Someone asked me by e-mail about the uses of Twitter and Facebook by gender: Is there any specific gender preference by chance? I do not know, I've noticed for example that many of my friends prefer FB ... Men love Twitter .... I'm not generalizing but noticing it on friends' circle.

I don't have the answer. I couldn't see the same tendency as my female friend sees it. How I am going to see it if "teachers do not know technology", sentenced another female journalist. Well, it seems Twitter and Miguel Guhlin will help us to solve these questions. 

Following Mike's advice, beginning today we will start publishing relevant Twitter posts. Even when this post does not really respond to the first question, it does to the second one. "Effective teachers need to incorporate digital content into everyday classes and consider open-source learning management systems." That's what U.S. Secretary of Education Arne Duncan has said on the purpose of a study released by the Center for Technology and Learning, SRI International(pdf doc here):

    ◘ Students who took all or part of their class online performed better, on average than those taking the same course through traditional face-to-face instruction.
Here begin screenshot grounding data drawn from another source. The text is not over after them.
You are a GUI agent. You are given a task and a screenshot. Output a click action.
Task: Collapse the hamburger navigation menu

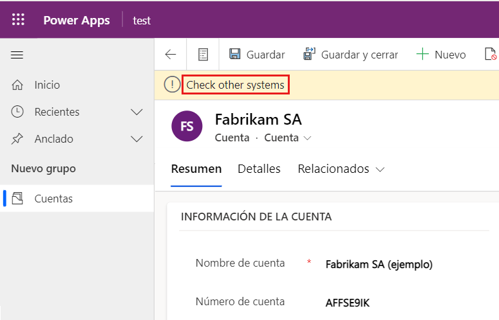tap(17, 55)
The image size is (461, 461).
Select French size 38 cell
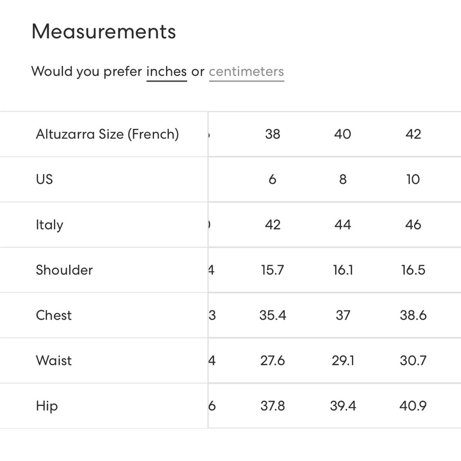[x=272, y=134]
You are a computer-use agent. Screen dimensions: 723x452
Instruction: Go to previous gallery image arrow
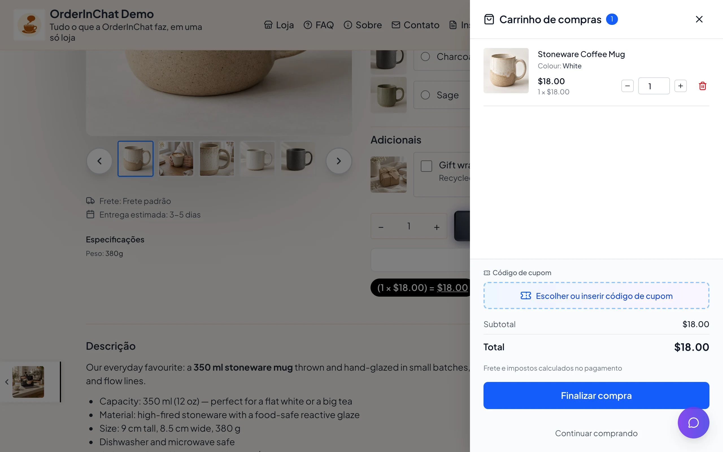[x=99, y=161]
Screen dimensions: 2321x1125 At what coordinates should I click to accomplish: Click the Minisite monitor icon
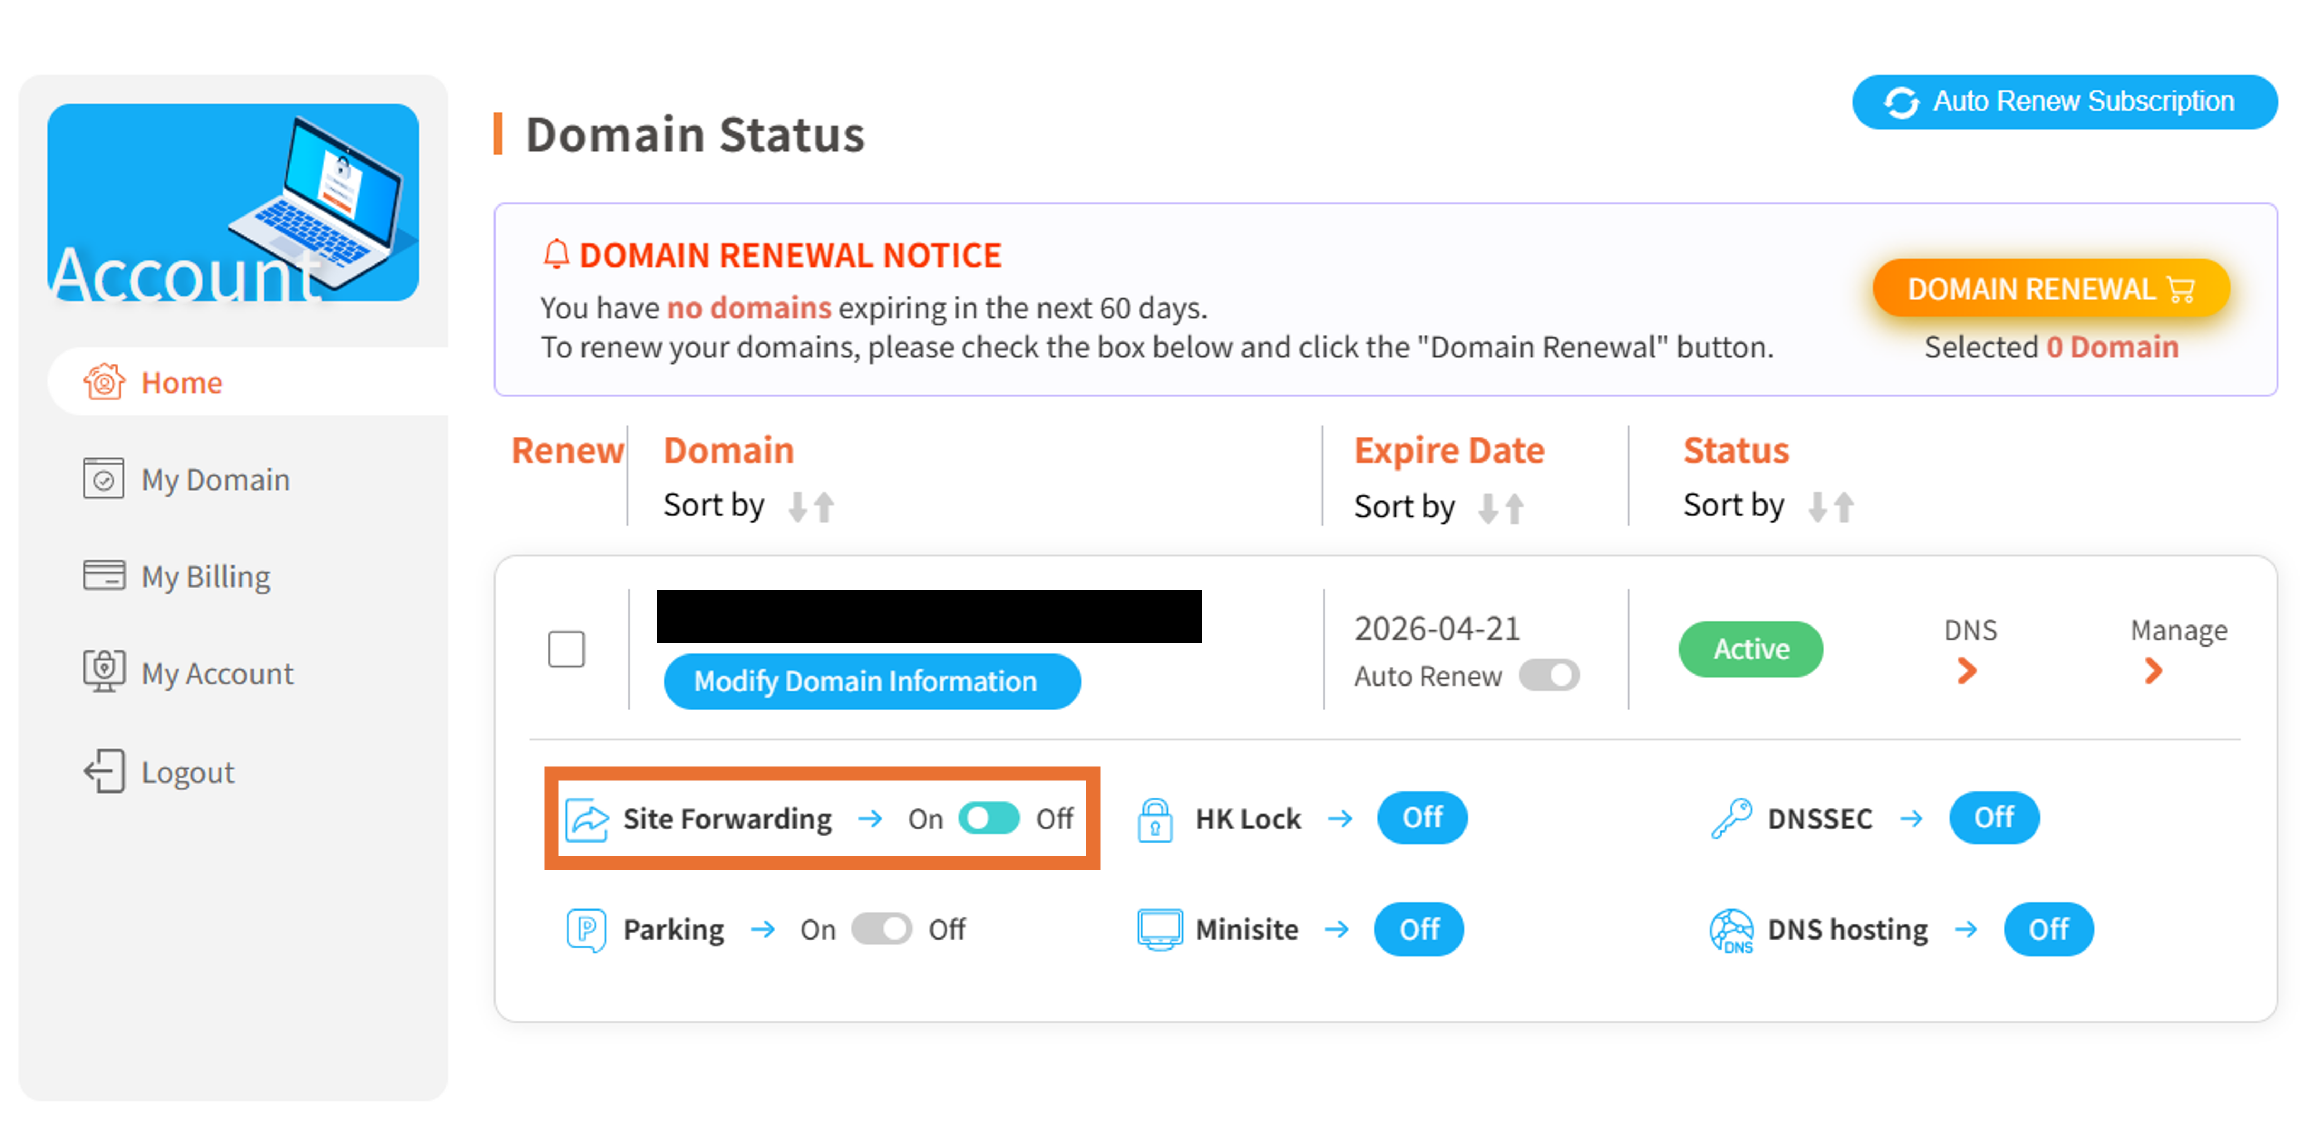click(1159, 929)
Learning outcomes for students who engaged in online learning exceeded those of students receiving face-to-face instruction, with an average effect size of +0.24 favoring online conditions. The mean difference between online and face-to-face conditions across the 51 contrasts is statistically significant at the p < .01 level.

    ◘ Instruction combining online and face-to-face elements had a larger advantage relative to purely face-to-face instruction than did purely online instruction. The mean effect size in studies comparing blended with face-to-face instruction was +0.35, p < .001. This effect size is larger than that for studies comparing purely online and purely face-to-face conditions, which had an average effect size of +0.14, p < .05.

    ◘ Few rigorous research studies of the effectiveness of online learning for K–12 students have been published. The systematic search of the research literature found just five experimental or controlled quasi-experimental studies comparing the learning effects of online versus face-to-face instruction for K-12 students. As such, caution is required in generalizing to the K-12 population because the results are for the most part based on studies in other settings (e.g., medical training, higher education).

Social Media works but notice that regular people outside the echo chamber are quite sure teachers does not know about technology. It's a generalization of which educators need to be careful. Not all teachers are at that level but certainly, a high percentage need to get better on these skills. 

We are in need not only of technologists of Education but professionals to whom, the work of "connectors" is very much understood. As an example only, there is Ph.D. Roxana Marachi, she is being so active about what teachers are supposed to introduce in their classroom during this period just about to start, look out to one of her post about Lecture Tools.